* _What to produce_
Reproduce each of the following lines exactly as it appears, with no changes.

(Word and element location lines)
-.-.-
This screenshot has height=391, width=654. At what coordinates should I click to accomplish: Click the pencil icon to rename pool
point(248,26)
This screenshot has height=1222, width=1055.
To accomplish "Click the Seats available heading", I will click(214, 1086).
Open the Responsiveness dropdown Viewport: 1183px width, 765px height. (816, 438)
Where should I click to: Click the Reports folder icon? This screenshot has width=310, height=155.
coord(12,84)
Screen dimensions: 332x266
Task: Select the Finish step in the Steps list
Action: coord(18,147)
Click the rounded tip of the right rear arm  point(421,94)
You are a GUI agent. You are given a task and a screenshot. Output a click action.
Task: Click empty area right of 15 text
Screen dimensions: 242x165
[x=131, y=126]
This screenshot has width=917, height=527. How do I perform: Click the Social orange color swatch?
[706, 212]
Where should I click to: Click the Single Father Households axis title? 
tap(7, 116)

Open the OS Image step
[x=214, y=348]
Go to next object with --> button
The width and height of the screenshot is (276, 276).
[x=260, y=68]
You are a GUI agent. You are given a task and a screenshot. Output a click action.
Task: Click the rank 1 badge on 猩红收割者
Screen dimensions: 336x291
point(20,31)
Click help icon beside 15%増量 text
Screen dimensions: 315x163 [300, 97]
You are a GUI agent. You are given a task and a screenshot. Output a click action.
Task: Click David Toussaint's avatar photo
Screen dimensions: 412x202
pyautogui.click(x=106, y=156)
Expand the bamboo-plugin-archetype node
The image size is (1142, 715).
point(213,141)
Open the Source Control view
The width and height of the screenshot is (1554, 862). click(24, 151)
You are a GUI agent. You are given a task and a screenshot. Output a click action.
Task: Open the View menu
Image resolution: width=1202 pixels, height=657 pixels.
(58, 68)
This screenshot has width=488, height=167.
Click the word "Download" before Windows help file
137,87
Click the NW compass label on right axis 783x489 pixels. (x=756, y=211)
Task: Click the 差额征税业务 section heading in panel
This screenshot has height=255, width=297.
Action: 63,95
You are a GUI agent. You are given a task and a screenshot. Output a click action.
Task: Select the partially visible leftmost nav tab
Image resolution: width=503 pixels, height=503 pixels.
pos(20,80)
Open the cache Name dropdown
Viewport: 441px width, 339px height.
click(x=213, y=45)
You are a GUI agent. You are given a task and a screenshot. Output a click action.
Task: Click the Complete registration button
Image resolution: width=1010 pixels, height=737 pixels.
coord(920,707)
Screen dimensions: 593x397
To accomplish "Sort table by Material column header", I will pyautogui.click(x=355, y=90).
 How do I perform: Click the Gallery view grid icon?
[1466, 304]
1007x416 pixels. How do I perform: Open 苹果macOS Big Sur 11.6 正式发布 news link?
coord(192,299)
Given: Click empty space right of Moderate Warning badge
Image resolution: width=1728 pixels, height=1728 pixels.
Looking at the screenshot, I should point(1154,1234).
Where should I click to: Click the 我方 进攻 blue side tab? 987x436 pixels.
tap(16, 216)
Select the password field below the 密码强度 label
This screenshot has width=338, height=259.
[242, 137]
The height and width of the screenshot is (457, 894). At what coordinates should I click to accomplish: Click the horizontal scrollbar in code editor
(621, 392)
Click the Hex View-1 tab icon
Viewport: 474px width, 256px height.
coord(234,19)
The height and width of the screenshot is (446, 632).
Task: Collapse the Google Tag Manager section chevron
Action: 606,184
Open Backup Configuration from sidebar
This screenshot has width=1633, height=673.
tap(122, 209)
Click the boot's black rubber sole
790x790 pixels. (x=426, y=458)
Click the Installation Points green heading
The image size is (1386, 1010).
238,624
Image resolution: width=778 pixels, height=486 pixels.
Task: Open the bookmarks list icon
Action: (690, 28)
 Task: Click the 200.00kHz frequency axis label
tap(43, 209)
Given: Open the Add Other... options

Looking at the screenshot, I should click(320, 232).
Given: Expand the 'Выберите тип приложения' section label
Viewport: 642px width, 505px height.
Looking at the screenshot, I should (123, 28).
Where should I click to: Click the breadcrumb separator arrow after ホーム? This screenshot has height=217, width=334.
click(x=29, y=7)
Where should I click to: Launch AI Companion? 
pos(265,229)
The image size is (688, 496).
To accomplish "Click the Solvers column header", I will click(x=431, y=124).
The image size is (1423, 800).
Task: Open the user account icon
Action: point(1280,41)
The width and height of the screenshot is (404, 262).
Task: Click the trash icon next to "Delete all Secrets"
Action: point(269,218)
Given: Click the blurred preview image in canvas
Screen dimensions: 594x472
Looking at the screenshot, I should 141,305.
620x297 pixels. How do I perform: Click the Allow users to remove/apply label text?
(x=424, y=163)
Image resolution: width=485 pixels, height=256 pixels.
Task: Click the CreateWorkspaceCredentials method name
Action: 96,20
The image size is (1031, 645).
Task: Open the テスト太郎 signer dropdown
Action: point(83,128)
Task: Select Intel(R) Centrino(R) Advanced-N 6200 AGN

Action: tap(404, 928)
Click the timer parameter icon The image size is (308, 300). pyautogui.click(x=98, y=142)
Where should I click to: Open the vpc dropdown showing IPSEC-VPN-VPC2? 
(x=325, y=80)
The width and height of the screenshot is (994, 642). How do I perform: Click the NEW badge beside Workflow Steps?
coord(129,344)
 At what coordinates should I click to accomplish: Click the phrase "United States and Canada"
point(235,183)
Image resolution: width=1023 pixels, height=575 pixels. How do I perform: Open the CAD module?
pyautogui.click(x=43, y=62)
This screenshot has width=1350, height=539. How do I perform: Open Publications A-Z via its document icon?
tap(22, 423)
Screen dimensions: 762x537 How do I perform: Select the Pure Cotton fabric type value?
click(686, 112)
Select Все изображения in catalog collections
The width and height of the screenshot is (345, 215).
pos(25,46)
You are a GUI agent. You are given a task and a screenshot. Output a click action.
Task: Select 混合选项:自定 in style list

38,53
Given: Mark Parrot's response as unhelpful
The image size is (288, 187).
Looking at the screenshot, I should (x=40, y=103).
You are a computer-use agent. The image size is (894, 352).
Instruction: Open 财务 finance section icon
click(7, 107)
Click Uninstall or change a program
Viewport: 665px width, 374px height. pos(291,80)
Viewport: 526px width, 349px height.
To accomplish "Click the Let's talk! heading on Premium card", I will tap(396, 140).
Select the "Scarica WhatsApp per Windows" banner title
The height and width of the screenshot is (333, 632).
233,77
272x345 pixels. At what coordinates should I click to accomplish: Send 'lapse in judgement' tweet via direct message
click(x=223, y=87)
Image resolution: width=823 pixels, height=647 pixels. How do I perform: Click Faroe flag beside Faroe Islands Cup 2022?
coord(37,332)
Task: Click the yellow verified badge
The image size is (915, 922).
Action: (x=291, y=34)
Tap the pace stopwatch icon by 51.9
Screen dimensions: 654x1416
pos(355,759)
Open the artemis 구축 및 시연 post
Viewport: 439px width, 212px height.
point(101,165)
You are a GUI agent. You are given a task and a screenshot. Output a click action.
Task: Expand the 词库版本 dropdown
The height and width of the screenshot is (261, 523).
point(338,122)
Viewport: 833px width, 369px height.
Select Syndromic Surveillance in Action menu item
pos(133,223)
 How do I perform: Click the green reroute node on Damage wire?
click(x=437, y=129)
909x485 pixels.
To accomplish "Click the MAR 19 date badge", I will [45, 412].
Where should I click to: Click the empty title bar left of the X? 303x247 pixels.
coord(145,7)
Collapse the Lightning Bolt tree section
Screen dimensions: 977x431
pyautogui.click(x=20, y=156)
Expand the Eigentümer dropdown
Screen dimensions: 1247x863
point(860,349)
-.-.-
* _Full response_
This screenshot has height=391, width=654. At what coordinates should I click to accomplish: Click the pencil icon to rename pool
point(248,26)
This screenshot has height=1222, width=1055.
To accomplish "Click the Seats available heading", I will click(214, 1086).
Open the Responsiveness dropdown Viewport: 1183px width, 765px height. (816, 438)
Where should I click to: Click the Reports folder icon? This screenshot has width=310, height=155.
coord(12,84)
Screen dimensions: 332x266
Task: Select the Finish step in the Steps list
Action: coord(18,147)
Click the rounded tip of the right rear arm  point(421,94)
You are a GUI agent. You are given a task and a screenshot. Output a click action.
Task: Click empty area right of 15 text
Screen dimensions: 242x165
[x=131, y=126]
This screenshot has width=917, height=527. How do I perform: Click the Social orange color swatch?
[706, 212]
Where should I click to: Click the Single Father Households axis title? 
tap(7, 116)

Open the OS Image step
[x=214, y=348]
Go to next object with --> button
The width and height of the screenshot is (276, 276).
[x=260, y=68]
You are a GUI agent. You are given a task and a screenshot. Output a click action.
Task: Click the rank 1 badge on 猩红收割者
Screen dimensions: 336x291
point(20,31)
Click help icon beside 15%増量 text
Screen dimensions: 315x163 [300, 97]
You are a GUI agent. You are given a task and a screenshot. Output a click action.
Task: Click David Toussaint's avatar photo
Screen dimensions: 412x202
pyautogui.click(x=106, y=156)
Expand the bamboo-plugin-archetype node
The image size is (1142, 715).
point(213,141)
Open the Source Control view
The width and height of the screenshot is (1554, 862). click(24, 151)
You are a GUI agent. You are given a task and a screenshot. Output a click action.
Task: Open the View menu
Image resolution: width=1202 pixels, height=657 pixels.
(58, 68)
This screenshot has width=488, height=167.
Click the word "Download" before Windows help file
137,87
Click the NW compass label on right axis 783x489 pixels. (x=756, y=211)
Task: Click the 差额征税业务 section heading in panel
This screenshot has height=255, width=297.
Action: 63,95
You are a GUI agent. You are given a task and a screenshot. Output a click action.
Task: Select the partially visible leftmost nav tab
Image resolution: width=503 pixels, height=503 pixels.
pos(20,80)
Open the cache Name dropdown
Viewport: 441px width, 339px height.
click(x=213, y=45)
You are a GUI agent. You are given a task and a screenshot. Output a click action.
Task: Click the Complete registration button
Image resolution: width=1010 pixels, height=737 pixels.
coord(920,707)
Screen dimensions: 593x397
To accomplish "Sort table by Material column header", I will pyautogui.click(x=355, y=90).
 How do I perform: Click the Gallery view grid icon?
[1466, 304]
1007x416 pixels. How do I perform: Open 苹果macOS Big Sur 11.6 正式发布 news link?
coord(192,299)
Given: Click empty space right of Moderate Warning badge
Image resolution: width=1728 pixels, height=1728 pixels.
Looking at the screenshot, I should point(1154,1234).
Where should I click to: Click the 我方 进攻 blue side tab? 987x436 pixels.
tap(16, 216)
Select the password field below the 密码强度 label
This screenshot has width=338, height=259.
[242, 137]
The height and width of the screenshot is (457, 894). At what coordinates should I click to accomplish: Click the horizontal scrollbar in code editor
(621, 392)
Click the Hex View-1 tab icon
Viewport: 474px width, 256px height.
coord(234,19)
The height and width of the screenshot is (446, 632).
Task: Collapse the Google Tag Manager section chevron
Action: 606,184
Open Backup Configuration from sidebar
This screenshot has width=1633, height=673.
tap(122, 209)
Click the boot's black rubber sole
790x790 pixels. (x=426, y=458)
Click the Installation Points green heading
The image size is (1386, 1010).
238,624
Image resolution: width=778 pixels, height=486 pixels.
Task: Open the bookmarks list icon
Action: (690, 28)
 Task: Click the 200.00kHz frequency axis label
tap(43, 209)
Given: Open the Add Other... options

Looking at the screenshot, I should click(320, 232).
Given: Expand the 'Выберите тип приложения' section label
Viewport: 642px width, 505px height.
Looking at the screenshot, I should (123, 28).
Where should I click to: Click the breadcrumb separator arrow after ホーム? This screenshot has height=217, width=334.
click(x=29, y=7)
Where should I click to: Launch AI Companion? 
pos(265,229)
The image size is (688, 496).
To accomplish "Click the Solvers column header", I will click(x=431, y=124).
The image size is (1423, 800).
Task: Open the user account icon
Action: point(1280,41)
The width and height of the screenshot is (404, 262).
Task: Click the trash icon next to "Delete all Secrets"
Action: point(269,218)
Given: Click the blurred preview image in canvas
Screen dimensions: 594x472
Looking at the screenshot, I should 141,305.
620x297 pixels. How do I perform: Click the Allow users to remove/apply label text?
(x=424, y=163)
Image resolution: width=485 pixels, height=256 pixels.
Task: Click the CreateWorkspaceCredentials method name
Action: 96,20
The image size is (1031, 645).
Task: Open the テスト太郎 signer dropdown
Action: point(83,128)
Task: Select Intel(R) Centrino(R) Advanced-N 6200 AGN

Action: tap(404, 928)
Click the timer parameter icon The image size is (308, 300). pyautogui.click(x=98, y=142)
Where should I click to: Open the vpc dropdown showing IPSEC-VPN-VPC2? 
(x=325, y=80)
The width and height of the screenshot is (994, 642). How do I perform: Click the NEW badge beside Workflow Steps?
coord(129,344)
 At what coordinates should I click to accomplish: Click the phrase "United States and Canada"
point(235,183)
Image resolution: width=1023 pixels, height=575 pixels. How do I perform: Open the CAD module?
pyautogui.click(x=43, y=62)
This screenshot has width=1350, height=539. How do I perform: Open Publications A-Z via its document icon?
tap(22, 423)
Screen dimensions: 762x537 How do I perform: Select the Pure Cotton fabric type value?
click(686, 112)
Select Все изображения in catalog collections
The width and height of the screenshot is (345, 215).
pos(25,46)
You are a GUI agent. You are given a task and a screenshot. Output a click action.
Task: Select 混合选项:自定 in style list

38,53
Given: Mark Parrot's response as unhelpful
The image size is (288, 187).
Looking at the screenshot, I should (x=40, y=103).
You are a computer-use agent. The image size is (894, 352).
Instruction: Open 财务 finance section icon
click(7, 107)
Click Uninstall or change a program
Viewport: 665px width, 374px height. pos(291,80)
Viewport: 526px width, 349px height.
To accomplish "Click the Let's talk! heading on Premium card", I will tap(396, 140).
Select the "Scarica WhatsApp per Windows" banner title
The height and width of the screenshot is (333, 632).
233,77
272x345 pixels. At what coordinates should I click to accomplish: Send 'lapse in judgement' tweet via direct message
click(x=223, y=87)
Image resolution: width=823 pixels, height=647 pixels. How do I perform: Click Faroe flag beside Faroe Islands Cup 2022?
coord(37,332)
Task: Click the yellow verified badge
The image size is (915, 922).
Action: (x=291, y=34)
Tap the pace stopwatch icon by 51.9
Screen dimensions: 654x1416
pos(355,759)
Open the artemis 구축 및 시연 post
Viewport: 439px width, 212px height.
point(101,165)
You are a GUI agent. You are given a task and a screenshot. Output a click action.
Task: Expand the 词库版本 dropdown
The height and width of the screenshot is (261, 523).
point(338,122)
Viewport: 833px width, 369px height.
Select Syndromic Surveillance in Action menu item
pos(133,223)
 How do I perform: Click the green reroute node on Damage wire?
click(x=437, y=129)
909x485 pixels.
To accomplish "Click the MAR 19 date badge", I will [45, 412].
Where should I click to: Click the empty title bar left of the X? 303x247 pixels.
coord(145,7)
Collapse the Lightning Bolt tree section
Screen dimensions: 977x431
pyautogui.click(x=20, y=156)
Expand the Eigentümer dropdown
Screen dimensions: 1247x863
point(860,349)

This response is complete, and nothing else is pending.